PeakForce Tapping has been widely adopted in a broad range of research fields, outpacing all other recently developed AFM modes in research impact and productivity.
In December 2009, a new mode for atomic force microscopy was introduced – PeakForce Tapping. Since then, it has been widely adopted in a broad range of research fields, outpacing all other recently developed AFM modes in research impact and productivity. PeakForce Tapping and its associated modes ScanAsyst, PeakForce QNM, PeakForce TUNA, PeakForce KPFM, and PeakForce SECM, have been cited in more than 4000 peer-reviewed publications over the last 10 years, with more than 30% of these publications in the top 10% of journals. In this webinar, we will select from this vast repository of publications to review the impact of PeakForce Tapping on today’s science. In particular, we will examine how the measurement of mechanical and electrical properties at the nanoscale have led to new discoveries and insights into material behavior.
PeakForce Tapping eliminates the need for contact mode in electrical modes, such as conductive and tunneling AFM (e.g. PeakForce TUNA), allowing high-resolution electrical property maps even on soft and fragile samples, and even in liquid (with PeakForce SECM). Battery work using the mode includes a recent Nature Communications article co-authored by Professor John Bannister Goodenough, the 2019 Chemistry Nobel laureate, where high-performance, dendrite-free metal lithium anodes were characterized. In energy research, PeakForce Tapping studies have resolved conductivity along individual lamellae in organic photovoltaics, revealed a nanocontact pinch-off that allows for improved solar fuel devices, and characterized the SEI layer in Li ion batteries in operando as well as ex situ.

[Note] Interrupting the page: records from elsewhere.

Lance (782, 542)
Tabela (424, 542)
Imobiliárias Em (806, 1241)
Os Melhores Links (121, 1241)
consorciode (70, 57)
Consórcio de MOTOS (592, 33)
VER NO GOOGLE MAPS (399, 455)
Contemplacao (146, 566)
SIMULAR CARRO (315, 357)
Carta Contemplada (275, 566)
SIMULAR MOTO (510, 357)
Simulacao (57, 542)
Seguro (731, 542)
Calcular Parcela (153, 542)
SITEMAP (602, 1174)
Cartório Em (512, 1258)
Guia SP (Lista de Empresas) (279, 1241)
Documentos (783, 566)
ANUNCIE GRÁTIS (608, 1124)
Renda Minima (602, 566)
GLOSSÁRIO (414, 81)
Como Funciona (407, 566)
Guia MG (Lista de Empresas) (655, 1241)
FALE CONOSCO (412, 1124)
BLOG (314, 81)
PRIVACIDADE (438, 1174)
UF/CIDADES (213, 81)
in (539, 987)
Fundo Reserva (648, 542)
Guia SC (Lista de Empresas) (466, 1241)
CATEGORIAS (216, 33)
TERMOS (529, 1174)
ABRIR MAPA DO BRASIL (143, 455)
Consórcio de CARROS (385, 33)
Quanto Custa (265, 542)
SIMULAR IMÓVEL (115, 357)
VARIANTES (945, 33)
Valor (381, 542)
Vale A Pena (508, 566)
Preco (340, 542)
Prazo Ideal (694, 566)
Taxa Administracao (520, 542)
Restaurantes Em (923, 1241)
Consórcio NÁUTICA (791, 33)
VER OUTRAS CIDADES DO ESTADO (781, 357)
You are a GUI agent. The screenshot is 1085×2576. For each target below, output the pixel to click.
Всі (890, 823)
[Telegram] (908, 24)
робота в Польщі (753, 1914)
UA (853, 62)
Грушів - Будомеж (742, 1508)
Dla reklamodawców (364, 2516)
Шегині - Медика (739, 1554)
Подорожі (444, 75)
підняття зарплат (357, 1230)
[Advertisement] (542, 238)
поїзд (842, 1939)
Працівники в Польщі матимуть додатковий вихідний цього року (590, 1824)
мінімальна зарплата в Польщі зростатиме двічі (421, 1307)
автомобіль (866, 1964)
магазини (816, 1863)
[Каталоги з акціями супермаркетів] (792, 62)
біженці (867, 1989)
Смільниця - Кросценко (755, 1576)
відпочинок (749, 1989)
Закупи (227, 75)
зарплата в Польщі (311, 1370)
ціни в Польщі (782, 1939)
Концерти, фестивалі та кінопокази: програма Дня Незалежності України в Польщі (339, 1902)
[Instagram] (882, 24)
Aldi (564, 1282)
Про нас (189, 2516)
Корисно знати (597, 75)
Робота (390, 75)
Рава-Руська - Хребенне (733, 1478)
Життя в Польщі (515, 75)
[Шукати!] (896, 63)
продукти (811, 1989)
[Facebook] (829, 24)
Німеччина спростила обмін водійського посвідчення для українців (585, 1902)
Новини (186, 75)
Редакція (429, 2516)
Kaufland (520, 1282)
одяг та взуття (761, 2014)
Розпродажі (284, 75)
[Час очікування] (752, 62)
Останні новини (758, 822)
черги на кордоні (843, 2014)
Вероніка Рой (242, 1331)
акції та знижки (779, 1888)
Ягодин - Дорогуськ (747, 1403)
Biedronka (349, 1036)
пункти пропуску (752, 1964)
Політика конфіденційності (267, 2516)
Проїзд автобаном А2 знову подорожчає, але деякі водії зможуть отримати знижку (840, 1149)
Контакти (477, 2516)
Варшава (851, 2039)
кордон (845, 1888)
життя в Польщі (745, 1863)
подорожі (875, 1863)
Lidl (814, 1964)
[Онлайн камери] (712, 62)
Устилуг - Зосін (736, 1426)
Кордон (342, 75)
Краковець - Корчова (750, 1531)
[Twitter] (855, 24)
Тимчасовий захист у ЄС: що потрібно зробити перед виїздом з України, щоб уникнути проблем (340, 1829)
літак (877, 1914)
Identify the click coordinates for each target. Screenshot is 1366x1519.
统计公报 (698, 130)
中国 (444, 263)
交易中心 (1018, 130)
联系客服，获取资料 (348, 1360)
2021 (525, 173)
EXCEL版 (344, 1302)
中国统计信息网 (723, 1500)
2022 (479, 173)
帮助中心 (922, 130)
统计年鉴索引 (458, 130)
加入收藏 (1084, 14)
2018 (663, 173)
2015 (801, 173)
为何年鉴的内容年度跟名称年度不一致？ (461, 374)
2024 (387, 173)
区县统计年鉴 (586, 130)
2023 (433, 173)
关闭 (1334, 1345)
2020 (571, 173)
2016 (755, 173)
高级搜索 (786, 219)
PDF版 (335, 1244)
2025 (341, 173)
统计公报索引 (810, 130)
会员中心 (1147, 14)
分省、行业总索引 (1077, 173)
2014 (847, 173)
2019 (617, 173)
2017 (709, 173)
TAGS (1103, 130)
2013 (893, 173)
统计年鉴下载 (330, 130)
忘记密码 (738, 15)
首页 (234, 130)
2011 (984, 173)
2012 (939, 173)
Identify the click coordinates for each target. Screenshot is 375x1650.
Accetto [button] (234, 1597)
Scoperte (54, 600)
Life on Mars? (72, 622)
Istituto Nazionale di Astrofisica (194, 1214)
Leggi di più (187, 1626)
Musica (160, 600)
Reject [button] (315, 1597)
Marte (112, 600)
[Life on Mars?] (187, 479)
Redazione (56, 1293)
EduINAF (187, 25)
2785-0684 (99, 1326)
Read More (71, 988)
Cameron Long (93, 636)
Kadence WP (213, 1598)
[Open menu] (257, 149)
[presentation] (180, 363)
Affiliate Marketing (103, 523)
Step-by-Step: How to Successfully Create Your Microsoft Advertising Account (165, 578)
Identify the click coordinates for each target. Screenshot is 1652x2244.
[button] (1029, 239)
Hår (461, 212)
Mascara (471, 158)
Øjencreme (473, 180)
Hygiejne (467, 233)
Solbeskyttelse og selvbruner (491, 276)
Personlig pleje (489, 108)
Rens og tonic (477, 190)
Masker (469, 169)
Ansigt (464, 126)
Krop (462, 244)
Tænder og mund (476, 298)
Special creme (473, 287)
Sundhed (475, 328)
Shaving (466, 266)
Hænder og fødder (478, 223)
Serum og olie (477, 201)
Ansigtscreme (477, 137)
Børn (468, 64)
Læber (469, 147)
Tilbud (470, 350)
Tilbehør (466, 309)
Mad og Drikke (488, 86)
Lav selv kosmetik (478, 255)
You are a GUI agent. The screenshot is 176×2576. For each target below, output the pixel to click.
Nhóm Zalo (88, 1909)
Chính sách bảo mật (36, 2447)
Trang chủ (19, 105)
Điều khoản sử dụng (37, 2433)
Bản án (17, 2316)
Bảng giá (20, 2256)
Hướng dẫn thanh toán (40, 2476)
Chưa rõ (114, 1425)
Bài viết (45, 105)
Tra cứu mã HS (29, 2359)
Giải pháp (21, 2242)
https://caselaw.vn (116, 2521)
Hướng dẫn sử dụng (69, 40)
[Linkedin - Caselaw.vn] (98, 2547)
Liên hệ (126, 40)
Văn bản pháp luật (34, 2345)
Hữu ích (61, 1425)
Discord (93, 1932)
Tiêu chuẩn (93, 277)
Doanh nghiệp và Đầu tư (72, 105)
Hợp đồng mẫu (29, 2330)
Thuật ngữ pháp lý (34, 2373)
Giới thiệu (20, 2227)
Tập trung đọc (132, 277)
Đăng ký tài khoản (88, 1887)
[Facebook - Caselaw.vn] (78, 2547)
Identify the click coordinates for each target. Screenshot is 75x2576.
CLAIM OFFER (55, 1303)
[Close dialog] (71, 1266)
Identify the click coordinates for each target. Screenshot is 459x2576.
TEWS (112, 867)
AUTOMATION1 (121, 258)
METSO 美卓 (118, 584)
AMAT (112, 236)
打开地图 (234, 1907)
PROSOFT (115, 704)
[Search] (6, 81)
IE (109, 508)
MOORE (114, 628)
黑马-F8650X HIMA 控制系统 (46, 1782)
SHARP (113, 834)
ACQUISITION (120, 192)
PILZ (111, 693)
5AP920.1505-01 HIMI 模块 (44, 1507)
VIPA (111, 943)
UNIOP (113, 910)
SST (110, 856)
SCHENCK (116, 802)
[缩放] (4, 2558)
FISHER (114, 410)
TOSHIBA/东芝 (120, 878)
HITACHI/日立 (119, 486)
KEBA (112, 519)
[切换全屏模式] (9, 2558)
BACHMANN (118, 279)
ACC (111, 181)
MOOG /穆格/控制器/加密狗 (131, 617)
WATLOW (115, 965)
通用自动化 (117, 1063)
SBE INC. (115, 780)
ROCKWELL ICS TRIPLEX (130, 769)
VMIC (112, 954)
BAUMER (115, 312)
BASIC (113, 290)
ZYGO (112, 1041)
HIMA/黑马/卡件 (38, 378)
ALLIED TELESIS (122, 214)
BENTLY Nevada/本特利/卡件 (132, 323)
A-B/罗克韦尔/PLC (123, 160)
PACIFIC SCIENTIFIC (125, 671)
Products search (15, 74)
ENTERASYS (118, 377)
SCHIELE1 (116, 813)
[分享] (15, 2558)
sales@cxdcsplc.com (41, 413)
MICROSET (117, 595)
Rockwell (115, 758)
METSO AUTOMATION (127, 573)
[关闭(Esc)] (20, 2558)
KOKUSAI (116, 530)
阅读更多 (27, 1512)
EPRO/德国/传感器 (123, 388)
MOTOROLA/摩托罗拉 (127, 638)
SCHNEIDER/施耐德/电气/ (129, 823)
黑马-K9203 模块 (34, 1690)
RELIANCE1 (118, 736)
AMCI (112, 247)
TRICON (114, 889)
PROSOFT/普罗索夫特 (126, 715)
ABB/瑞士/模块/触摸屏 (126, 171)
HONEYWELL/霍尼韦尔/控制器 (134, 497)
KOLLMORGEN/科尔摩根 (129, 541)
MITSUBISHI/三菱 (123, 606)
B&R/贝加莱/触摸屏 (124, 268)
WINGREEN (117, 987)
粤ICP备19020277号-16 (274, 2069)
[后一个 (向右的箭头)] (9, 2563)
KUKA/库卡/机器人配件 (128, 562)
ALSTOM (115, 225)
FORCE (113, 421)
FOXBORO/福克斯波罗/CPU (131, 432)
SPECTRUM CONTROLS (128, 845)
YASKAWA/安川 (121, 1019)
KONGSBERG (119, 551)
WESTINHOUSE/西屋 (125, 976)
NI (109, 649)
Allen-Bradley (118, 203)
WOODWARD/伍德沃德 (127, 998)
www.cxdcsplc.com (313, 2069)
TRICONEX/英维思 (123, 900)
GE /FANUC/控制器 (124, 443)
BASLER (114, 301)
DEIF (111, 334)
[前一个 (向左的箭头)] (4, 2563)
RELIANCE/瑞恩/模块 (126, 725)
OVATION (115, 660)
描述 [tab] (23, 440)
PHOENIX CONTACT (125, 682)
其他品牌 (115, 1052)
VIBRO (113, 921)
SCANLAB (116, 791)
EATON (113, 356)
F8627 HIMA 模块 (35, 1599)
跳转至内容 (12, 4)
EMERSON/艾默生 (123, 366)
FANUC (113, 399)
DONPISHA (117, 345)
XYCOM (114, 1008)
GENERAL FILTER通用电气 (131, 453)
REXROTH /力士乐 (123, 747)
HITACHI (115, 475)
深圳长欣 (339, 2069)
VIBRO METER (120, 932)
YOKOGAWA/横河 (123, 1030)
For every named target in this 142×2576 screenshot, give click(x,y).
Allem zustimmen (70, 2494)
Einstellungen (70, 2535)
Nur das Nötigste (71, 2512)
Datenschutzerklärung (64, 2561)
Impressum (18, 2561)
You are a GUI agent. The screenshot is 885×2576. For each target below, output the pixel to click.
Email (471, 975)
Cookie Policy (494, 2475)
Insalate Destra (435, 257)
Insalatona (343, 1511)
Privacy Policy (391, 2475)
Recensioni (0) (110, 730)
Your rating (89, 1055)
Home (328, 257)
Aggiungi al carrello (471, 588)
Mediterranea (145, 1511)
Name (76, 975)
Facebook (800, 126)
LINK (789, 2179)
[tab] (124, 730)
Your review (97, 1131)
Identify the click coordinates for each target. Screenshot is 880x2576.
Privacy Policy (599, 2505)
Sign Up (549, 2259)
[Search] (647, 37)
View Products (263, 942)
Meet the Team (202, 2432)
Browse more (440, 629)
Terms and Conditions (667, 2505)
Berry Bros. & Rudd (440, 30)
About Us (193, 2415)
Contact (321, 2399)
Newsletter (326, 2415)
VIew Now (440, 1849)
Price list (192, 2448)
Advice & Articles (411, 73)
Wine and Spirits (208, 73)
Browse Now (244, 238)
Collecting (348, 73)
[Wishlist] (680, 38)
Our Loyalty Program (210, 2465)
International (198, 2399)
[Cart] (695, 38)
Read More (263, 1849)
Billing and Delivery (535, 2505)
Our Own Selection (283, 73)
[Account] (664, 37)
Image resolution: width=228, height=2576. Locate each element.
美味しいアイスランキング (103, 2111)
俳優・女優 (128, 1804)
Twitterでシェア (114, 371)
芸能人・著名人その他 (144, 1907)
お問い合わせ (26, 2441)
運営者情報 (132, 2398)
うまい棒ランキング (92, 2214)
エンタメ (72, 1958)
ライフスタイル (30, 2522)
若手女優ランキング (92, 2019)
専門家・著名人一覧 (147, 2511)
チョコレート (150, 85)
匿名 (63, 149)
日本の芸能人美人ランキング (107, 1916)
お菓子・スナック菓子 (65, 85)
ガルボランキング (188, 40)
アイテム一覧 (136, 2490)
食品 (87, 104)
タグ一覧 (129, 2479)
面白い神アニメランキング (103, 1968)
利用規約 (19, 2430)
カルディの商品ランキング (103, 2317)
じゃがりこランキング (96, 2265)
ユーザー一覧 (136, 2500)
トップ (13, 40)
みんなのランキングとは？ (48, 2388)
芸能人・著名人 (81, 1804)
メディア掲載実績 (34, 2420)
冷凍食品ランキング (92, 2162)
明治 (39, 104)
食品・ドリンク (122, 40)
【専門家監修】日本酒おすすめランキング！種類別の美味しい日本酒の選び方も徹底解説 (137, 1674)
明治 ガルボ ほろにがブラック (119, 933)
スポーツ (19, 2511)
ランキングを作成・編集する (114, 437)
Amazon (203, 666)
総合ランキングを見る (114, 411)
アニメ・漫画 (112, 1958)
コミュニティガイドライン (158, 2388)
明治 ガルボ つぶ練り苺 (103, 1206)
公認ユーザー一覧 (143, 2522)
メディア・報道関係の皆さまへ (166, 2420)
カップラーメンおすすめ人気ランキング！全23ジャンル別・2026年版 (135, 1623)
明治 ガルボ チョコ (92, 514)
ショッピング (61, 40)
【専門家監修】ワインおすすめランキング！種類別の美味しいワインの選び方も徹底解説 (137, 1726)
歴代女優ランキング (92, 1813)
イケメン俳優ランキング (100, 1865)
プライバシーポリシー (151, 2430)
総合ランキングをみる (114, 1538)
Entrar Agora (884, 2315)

Since PeakForce Tapping provides piconewton-level force control and sensitivity, it is ideal for mapping the nanomechanical properties of materials (enabling a mode called PeakForce QNM). Among the many firsts enabled by PeakForce QNM is work by Professor Konstantin Novoselov and Professor Andre Geim, the 2010 Physics Nobel laureates for the discovery of graphene, revealing a commensurate–incommensurate state transition in graphene on boron nitride, as shown in their Nature Physics article. In biology, it has enabled new studies of ligand receptor interactions, of individual microvilli on live cells, and of variations in the DNA double helix structure, to name just a few. In studies of polymers and composites, it has become the mode of choice for quantifying properties at interfaces and in interphases, including in adhesives, where other AFM modes struggle.
Bede Pittenger, Ph.D. vita:
Dr. Bede Pittenger is a senior staff development scientist in the AFM Unit of Bruker’s Nano Surfaces business. He received his Ph.D. in physics from the University of Washington (Seattle, WA) in 2000 and has worked with scanning probe microscopes for 25 years, building systems, developing techniques, and studying properties of materials at the nanoscale. His work includes more than 30 publications and four patents on various techniques and applications of scanning probe microscopy. Dr. Pittenger’s interests span topics from interfacial melting of ice, to mechanobiology of cells and tissues, to the nanomechanics of polymers and composites.